# When do you stop feeling jealous of people with 1 of each?



## Ms. Shortie

So we found at that our 2nd is another girl. DH and his family really wanted a boy since they are very traditional chinese. We are done after this one so there will no longer be someone to "carry on the family name" since DH is the only child of the only son of his dad's side. I was really disappointed for DH but I'm starting to come around. 

However every time I see someone or talk to someone who has 1 of each I feel a twinge of jealousy. Does that ever go away?


----------



## ILoveYouZandT

Pretty much every parent friend I have who has more than one has at least one boy and one girl.. I'm the only one with 2 of the same gender.. I hope that once we get pregnant again, find out what the baby is and have the baby and just move on from the place where I still get baby fever and want to be pregnant that eventually the feeling will go away. Or maybe when all my children are going to school, I start working again and we're just to busy with life to think about it. Of course, that's if I end up with boy #3 and at this point I'm convincing myself that is what will happen because I don't want myself to be set up to feel disappointed. 

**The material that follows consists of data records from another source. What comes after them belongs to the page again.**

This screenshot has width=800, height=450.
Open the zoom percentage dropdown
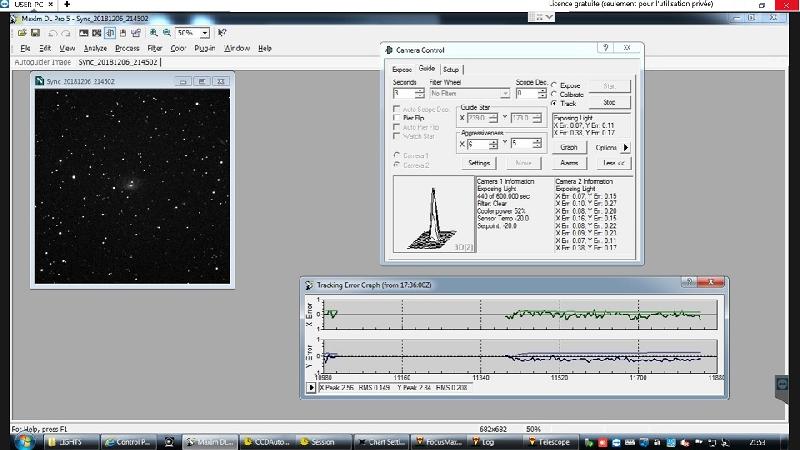tap(205, 33)
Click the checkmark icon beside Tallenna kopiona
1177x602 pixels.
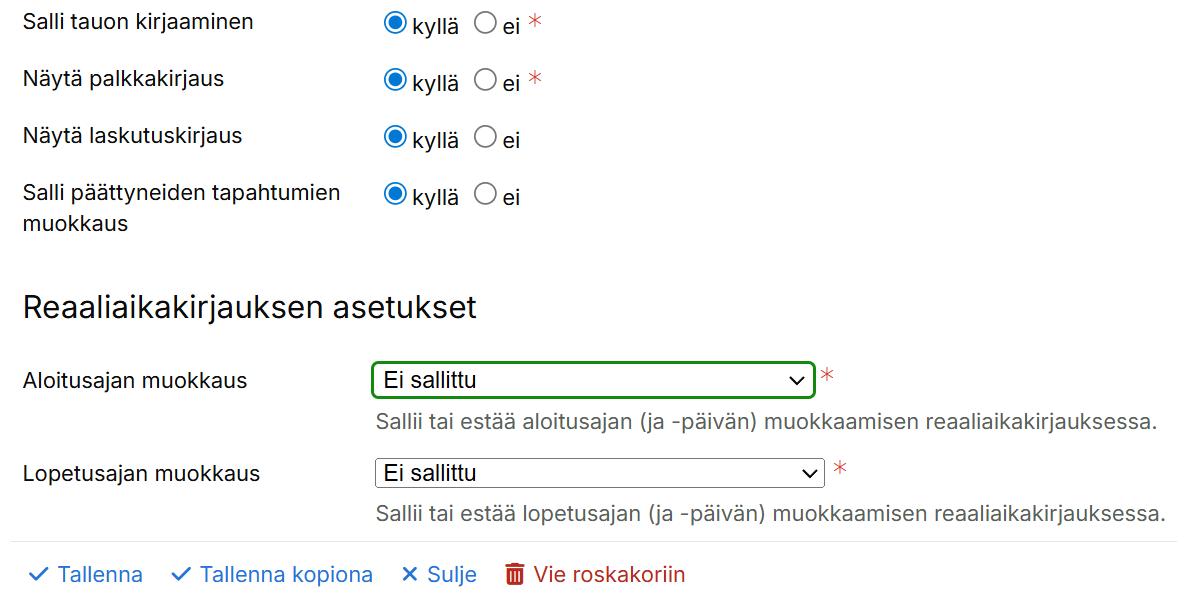(181, 575)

If I have a girl for my third then the feeling will disappear right there obviously.


----------



## Ms. Shortie

Thanks for replying... The lack of responses made me think I was being crazy. :p


----------



## Mummy2B21

Im not sure hun as i dont feel that way so cant say. I am sure it would though once you havr your daughter and are contempt just the four of you as complete im sure the feeling would fade x


----------



## Missy86

I have found there are pluses to having 2 of the same sex

It is cheaper and I already know what to expect with having another little boy


----------



## cosmicgirlxxx

Never!
I'm pregnant with my 5th boy and cannot get over the jealousy of people with one of each x


----------



## lori

I don't know if I'll ever completely get over it. Even if I eventually have a daughter, I'm going to be jealous of people who never really had to experience this feeling and learn these things about themselves. Although I was disappointed when I learned that my first was a boy, the second time around really destroyed me. I love my boys very much, but the way I felt during my last pregnancy has damaged me somehow. I'm having a really hard time forgiving myself for the way I felt. It would have been so much easier if I'd had one of each so that I wouldn't have had to acknowledge that part of myself. I'm jealous of moms who don't have to carry that around.


----------



## ILoveYouZandT

lori said:


> I don't know if I'll ever completely get over it. Even if I eventually have a daughter, I'm going to be jealous of people who never really had to experience this feeling and learn these things about themselves. Although I was disappointed when I learned that my first was a boy, the second time around really destroyed me. I love my boys very much, but the way I felt during my last pregnancy has damaged me somehow. I'm having a really hard time forgiving myself for the way I felt. It would have been so much easier if I'd had one of each so that I wouldn't have had to acknowledge that part of myself. I'm jealous of moms who don't have to carry that around.

I totally understand what you're talking about. Even talking about it now and again and saying "If Teagen had been a girl" and I feel soooo awful that it's ever been an issue to think of. Because he's the sweetest little boy and is perfect for our family and things wouldn't be the same without him. 

But I can't help cursing my friends who have little girls who don't take full advantage of it. I look at their undone hair and wish I could do something with it. I see their boy-looking clothes and wish I could put a pretty dress on them.. I wish I could paint their nails and just have that mommy-daughter bond I crave. :nope: But I don't see myself getting that opportunity. And as long as I don't I will always have a small part of me that will be jealous of those that do.

No one can understand the feeling until they experience it.


----------



## GuessDiamond

I have no idea :-( I would like to know as well. I really want a son to please my husband it would make him sooo happy.


----------



## pinkribbon

I really hope it does go away because I have a gut feeling we have another boy, and maybe I will pine for the girl I never had.


----------